Written by Dr. Chepsy Philip from Believers Church Medical College Hospital, Tiruvalla, Kerala, India
KEYNOTE-087 is a multicentre, single-arm, multicohort, nonrandomized, phase 2 study of pembrolizumab in patients with R/R cHL who were ineligible for or progressed after ASCT and/or BV (Brentuximab). Previous reports demonstrated effective antitumor activity and a favourable safety profile in this subset of patients. The group now report on long term data with a follow up > 5 years. (1)
In brief, the trial enrolled patients into 3 cohorts: patients who did not respond to or progressed after ASCT and subsequent BV (cohort 1); patients who were unable to achieve a response (i.e., complete response [CR] or partial response [PR]) to salvage chemotherapy, did not receive ASCT, and progressed after BV (cohort 2); and patients who did not respond to or whose disease progressed after ASCT and did not receive subsequent BV (cohort 3). All patients in the study received pembrolizumab 200 mg intravenously every 3 weeks for up to 2 years or until disease progression (PD). The primary end points were safety and objective response rate (ORR) assessed per the 2007 International Working Group Revised Response Criteria for Malignant Lymphomas (IWG 2007) using blinded independent central review (BICR).

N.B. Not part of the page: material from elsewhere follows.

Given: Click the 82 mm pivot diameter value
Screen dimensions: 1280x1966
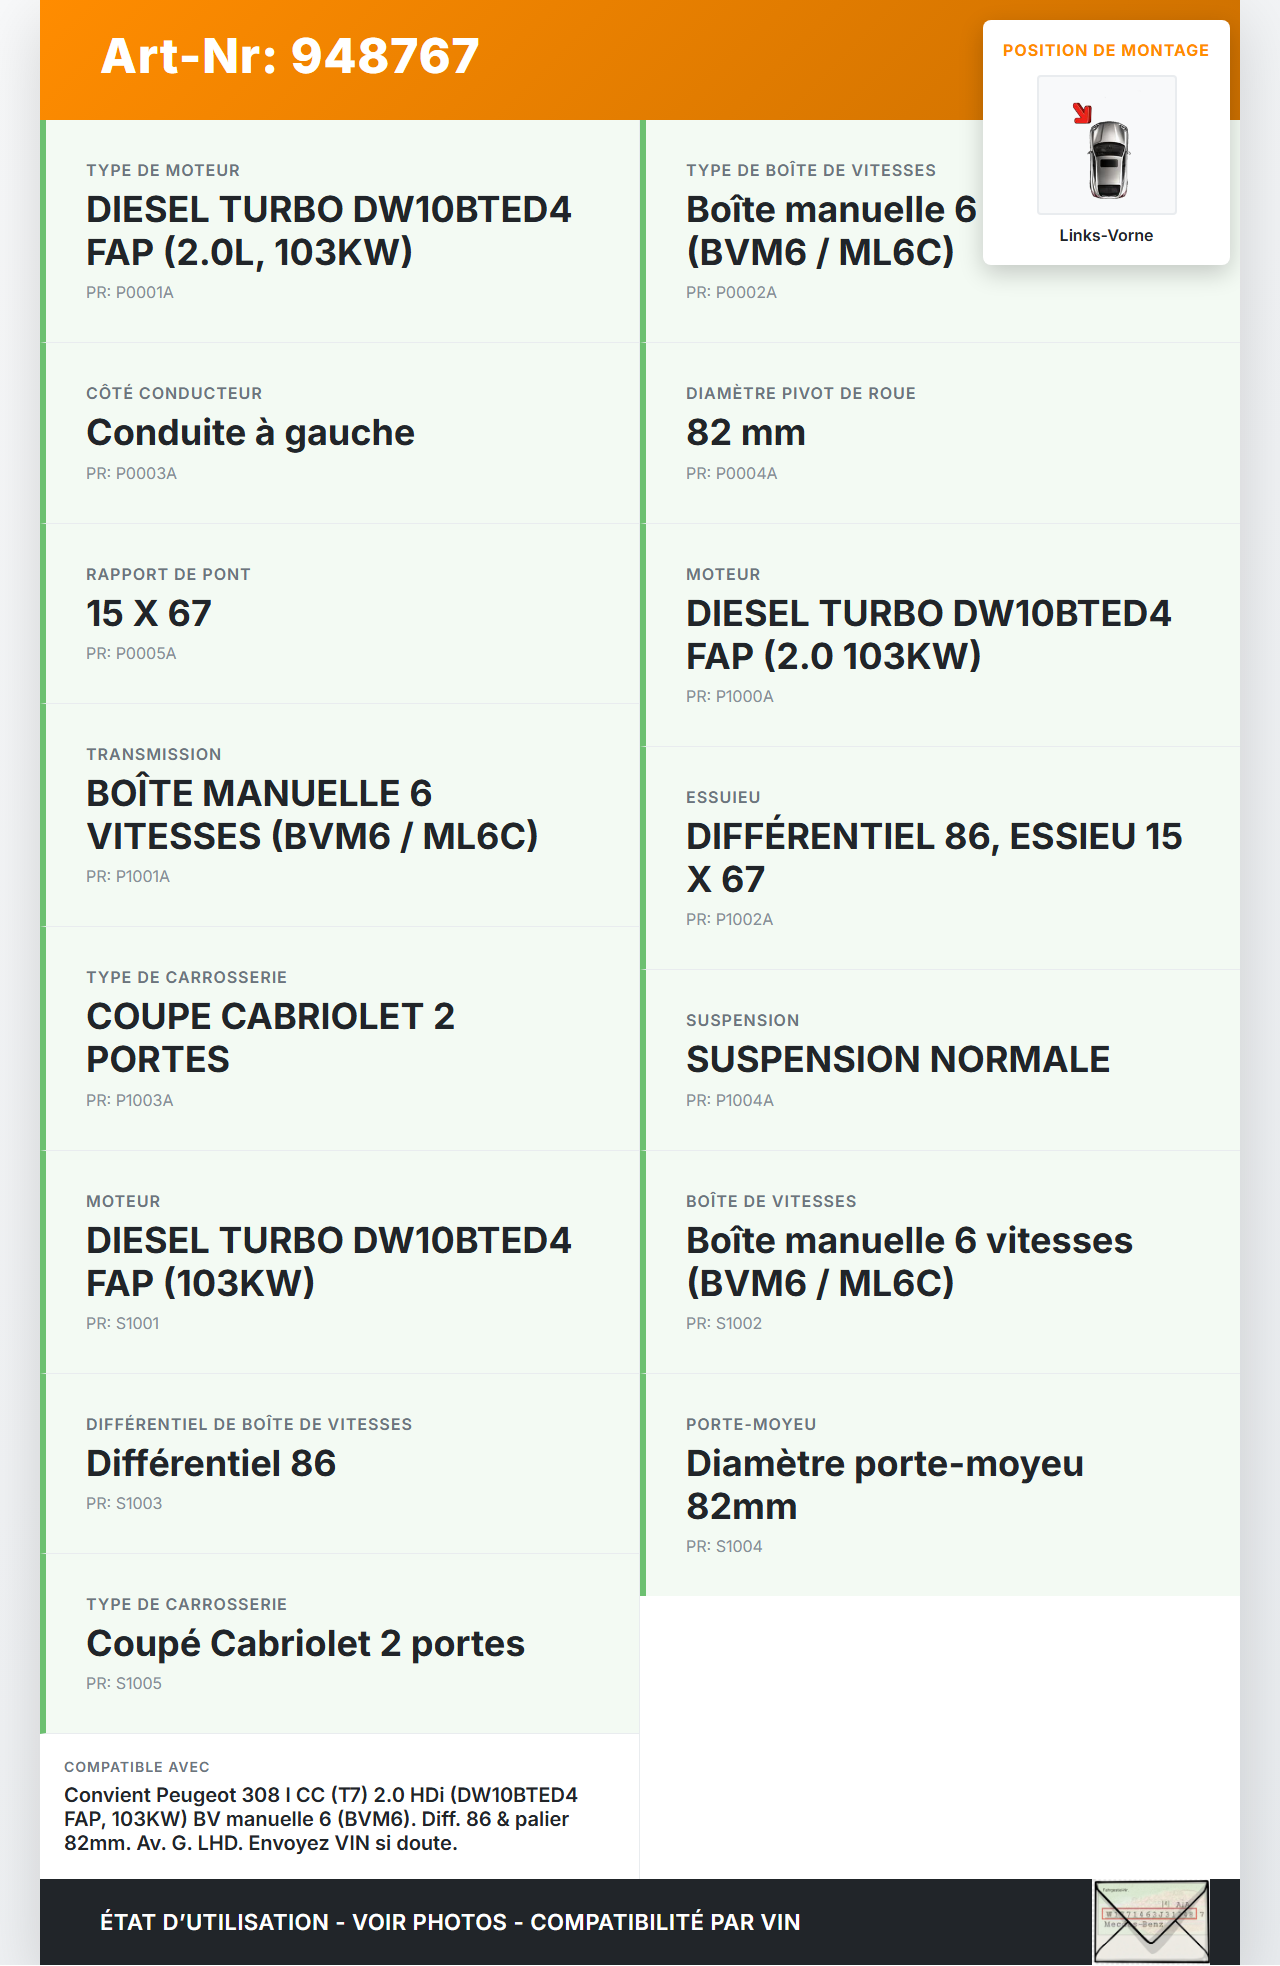Looking at the screenshot, I should (746, 432).
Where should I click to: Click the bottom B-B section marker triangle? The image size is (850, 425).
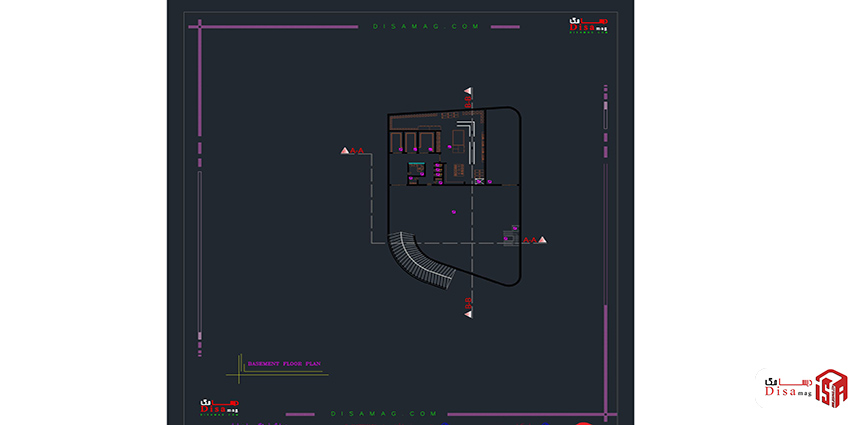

With a median follow-up of 63.7 months. ORR was 71.4% (95% confidence interval [CI], 64.8-77.4; CR, 27.6%; partial response, 43.8%). Median duration of response (DOR) was 16.6 months; median progression-free survival was 13.7 months. There are also some possible predictors of long-term response. All patients in the long-term response group (>4 years) were complete responders, and conversely, among patients achieving CR, more than half remained in CR after 4 years. Among those who relapse following CR, retreatment with pembrolizumab provides a high probability (74%) of achieving a second remission, possibly making this an excellent choice of therapy.
Though the duration of treatment was limited to 2 years with KEYNOTE-87, the remissions are comparable with the previously reported Checkmate 205 (treatment continued till progression) study; potentially informing that there might be no apparent benefit of continuing PD-1 blockade treatment beyond 2 years in patients with R/R cHL (2). In summary, the current report confirms the robust antitumor activity and manageable safety of pembrolizumab in R/R cHL.